WHAT YOU ARE ASKED TO DO: From the data that follows, print exactly the lines starting at the one containing "サイトマップ (866, 2428)" and ending at the one containing "Live Traffic Feed (62, 1840)"; include both of them and nothing more.

[Start of section]

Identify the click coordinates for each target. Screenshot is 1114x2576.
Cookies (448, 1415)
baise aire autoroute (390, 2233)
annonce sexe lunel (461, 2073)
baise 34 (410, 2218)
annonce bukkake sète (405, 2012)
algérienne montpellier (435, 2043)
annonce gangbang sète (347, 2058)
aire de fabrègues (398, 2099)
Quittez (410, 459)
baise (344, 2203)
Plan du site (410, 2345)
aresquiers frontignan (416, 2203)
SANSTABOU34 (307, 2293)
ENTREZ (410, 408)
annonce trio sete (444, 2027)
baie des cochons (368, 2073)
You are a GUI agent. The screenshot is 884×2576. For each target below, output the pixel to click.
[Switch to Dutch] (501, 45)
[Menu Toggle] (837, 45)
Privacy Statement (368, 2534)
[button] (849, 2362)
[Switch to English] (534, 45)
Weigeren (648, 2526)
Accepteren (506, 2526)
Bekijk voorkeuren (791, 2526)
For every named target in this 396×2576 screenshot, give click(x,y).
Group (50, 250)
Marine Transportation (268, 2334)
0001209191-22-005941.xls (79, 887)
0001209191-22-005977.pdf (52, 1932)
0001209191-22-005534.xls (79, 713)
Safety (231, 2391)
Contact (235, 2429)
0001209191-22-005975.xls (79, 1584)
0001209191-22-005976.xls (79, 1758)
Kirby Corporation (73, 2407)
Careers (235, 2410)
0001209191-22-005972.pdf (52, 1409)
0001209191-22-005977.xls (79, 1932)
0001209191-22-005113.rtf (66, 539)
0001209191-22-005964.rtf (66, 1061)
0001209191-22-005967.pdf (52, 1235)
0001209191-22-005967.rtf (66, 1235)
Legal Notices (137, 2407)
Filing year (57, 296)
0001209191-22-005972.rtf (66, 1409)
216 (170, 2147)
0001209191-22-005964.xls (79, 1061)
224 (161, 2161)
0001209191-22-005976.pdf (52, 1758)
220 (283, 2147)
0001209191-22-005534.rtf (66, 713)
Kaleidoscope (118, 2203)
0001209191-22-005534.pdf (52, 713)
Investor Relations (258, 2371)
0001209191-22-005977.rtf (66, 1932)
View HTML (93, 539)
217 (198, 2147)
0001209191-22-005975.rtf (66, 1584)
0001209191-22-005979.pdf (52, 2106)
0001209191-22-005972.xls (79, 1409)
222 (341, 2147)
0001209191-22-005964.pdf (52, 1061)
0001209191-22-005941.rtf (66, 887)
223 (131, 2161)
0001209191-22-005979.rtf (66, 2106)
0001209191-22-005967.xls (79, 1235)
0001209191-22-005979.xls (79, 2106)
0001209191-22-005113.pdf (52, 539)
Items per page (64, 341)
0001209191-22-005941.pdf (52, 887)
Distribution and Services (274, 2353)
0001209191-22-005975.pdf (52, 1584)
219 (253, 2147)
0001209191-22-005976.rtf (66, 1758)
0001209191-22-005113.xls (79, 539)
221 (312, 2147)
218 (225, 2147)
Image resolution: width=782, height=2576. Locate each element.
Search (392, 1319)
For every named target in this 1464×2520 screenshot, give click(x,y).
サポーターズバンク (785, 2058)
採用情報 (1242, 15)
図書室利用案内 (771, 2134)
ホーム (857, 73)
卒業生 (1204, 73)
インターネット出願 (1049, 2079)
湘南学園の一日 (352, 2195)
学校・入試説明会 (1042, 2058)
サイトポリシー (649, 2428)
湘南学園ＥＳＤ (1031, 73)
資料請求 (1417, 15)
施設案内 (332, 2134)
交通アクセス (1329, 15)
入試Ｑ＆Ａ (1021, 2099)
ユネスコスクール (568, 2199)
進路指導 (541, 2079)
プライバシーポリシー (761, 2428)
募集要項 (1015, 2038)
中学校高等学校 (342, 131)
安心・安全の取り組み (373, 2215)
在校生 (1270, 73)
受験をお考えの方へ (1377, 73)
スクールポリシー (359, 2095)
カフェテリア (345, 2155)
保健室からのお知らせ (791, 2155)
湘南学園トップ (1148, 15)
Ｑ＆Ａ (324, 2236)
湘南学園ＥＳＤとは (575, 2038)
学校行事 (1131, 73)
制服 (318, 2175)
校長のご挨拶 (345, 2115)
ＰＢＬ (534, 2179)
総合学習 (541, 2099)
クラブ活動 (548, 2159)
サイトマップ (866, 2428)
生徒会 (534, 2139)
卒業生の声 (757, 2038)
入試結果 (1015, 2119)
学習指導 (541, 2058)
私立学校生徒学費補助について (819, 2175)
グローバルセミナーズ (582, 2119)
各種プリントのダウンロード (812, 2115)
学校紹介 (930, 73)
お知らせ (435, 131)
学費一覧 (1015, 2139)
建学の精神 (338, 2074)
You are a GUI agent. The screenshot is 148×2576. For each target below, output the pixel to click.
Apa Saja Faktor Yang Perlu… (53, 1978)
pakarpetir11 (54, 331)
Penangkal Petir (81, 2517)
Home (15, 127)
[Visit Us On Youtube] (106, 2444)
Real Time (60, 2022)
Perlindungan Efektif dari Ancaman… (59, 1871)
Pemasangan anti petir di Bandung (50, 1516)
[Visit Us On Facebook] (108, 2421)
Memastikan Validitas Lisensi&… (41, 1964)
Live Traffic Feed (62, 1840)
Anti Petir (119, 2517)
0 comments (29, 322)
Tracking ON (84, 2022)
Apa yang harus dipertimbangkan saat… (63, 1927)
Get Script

[End of section]

RESPONSE:
サイトマップ (866, 2428)
生徒会 (534, 2139)
卒業生の声 (757, 2038)
入試結果 (1015, 2119)
学習指導 (541, 2058)
私立学校生徒学費補助について (819, 2175)
グローバルセミナーズ (582, 2119)
各種プリントのダウンロード (812, 2115)
学校紹介 (930, 73)
お知らせ (435, 131)
学費一覧 (1015, 2139)
建学の精神 (338, 2074)
You are a GUI agent. The screenshot is 148×2576. For each target below, output the pixel to click.
Apa Saja Faktor Yang Perlu… (53, 1978)
pakarpetir11 (54, 331)
Penangkal Petir (81, 2517)
Home (15, 127)
[Visit Us On Youtube] (106, 2444)
Real Time (60, 2022)
Perlindungan Efektif dari Ancaman… (59, 1871)
Pemasangan anti petir di Bandung (50, 1516)
[Visit Us On Facebook] (108, 2421)
Memastikan Validitas Lisensi&… (41, 1964)
Live Traffic Feed (62, 1840)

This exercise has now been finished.